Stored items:
Segment Open
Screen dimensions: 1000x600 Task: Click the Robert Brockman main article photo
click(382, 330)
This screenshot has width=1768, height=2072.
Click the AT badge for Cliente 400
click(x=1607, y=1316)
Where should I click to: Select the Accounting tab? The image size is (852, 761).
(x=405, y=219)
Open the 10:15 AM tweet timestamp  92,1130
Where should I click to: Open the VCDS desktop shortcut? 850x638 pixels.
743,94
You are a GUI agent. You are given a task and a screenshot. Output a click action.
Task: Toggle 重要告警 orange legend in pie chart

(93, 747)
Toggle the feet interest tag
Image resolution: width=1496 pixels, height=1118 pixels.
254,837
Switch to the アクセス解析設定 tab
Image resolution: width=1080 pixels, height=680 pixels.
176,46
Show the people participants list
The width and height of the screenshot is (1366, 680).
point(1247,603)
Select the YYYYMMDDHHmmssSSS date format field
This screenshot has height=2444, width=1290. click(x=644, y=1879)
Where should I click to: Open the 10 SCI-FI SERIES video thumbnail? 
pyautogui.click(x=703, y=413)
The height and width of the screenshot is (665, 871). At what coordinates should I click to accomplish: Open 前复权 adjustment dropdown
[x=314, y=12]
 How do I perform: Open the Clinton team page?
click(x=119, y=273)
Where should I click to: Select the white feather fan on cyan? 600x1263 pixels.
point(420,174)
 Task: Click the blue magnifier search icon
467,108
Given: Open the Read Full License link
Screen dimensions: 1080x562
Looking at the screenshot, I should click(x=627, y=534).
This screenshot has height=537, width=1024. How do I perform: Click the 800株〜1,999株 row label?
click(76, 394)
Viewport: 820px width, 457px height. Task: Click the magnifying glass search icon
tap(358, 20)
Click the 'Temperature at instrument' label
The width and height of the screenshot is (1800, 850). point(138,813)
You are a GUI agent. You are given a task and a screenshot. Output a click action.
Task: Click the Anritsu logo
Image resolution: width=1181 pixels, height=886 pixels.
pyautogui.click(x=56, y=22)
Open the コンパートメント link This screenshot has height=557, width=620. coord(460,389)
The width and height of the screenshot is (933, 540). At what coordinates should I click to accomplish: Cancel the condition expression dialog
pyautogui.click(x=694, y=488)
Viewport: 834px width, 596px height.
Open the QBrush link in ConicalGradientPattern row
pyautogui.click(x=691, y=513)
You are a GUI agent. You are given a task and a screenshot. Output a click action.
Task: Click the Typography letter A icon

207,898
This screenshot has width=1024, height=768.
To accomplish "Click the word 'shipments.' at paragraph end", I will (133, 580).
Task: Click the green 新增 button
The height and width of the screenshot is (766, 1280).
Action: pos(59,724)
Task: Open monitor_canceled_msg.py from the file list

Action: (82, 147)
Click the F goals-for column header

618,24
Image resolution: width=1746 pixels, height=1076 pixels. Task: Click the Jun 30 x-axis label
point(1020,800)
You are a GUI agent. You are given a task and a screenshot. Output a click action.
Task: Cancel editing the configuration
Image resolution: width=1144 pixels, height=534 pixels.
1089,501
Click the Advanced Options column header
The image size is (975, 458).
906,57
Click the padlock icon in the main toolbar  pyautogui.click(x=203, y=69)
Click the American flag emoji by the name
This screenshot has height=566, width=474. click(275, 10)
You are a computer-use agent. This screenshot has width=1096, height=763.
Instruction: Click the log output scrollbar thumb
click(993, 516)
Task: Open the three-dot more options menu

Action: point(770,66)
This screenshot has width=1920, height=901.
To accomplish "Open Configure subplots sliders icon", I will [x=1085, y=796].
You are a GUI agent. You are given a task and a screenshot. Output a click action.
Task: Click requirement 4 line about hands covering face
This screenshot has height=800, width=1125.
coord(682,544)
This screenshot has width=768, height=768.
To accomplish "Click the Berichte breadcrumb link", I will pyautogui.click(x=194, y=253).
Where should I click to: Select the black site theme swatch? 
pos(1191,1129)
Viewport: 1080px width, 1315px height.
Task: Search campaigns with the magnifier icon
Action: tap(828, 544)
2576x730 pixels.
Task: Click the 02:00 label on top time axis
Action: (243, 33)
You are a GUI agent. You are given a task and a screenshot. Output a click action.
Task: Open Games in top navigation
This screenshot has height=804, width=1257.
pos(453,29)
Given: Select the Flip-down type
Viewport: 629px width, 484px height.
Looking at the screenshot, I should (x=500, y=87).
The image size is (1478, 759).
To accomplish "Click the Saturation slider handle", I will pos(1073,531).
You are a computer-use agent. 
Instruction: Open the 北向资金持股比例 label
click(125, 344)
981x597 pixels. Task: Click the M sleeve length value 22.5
Segment Closed
- [Exercise]: Determine how many lines above contain "computer" as a word or string. Give the number alone.

- [Answer to this task]: 2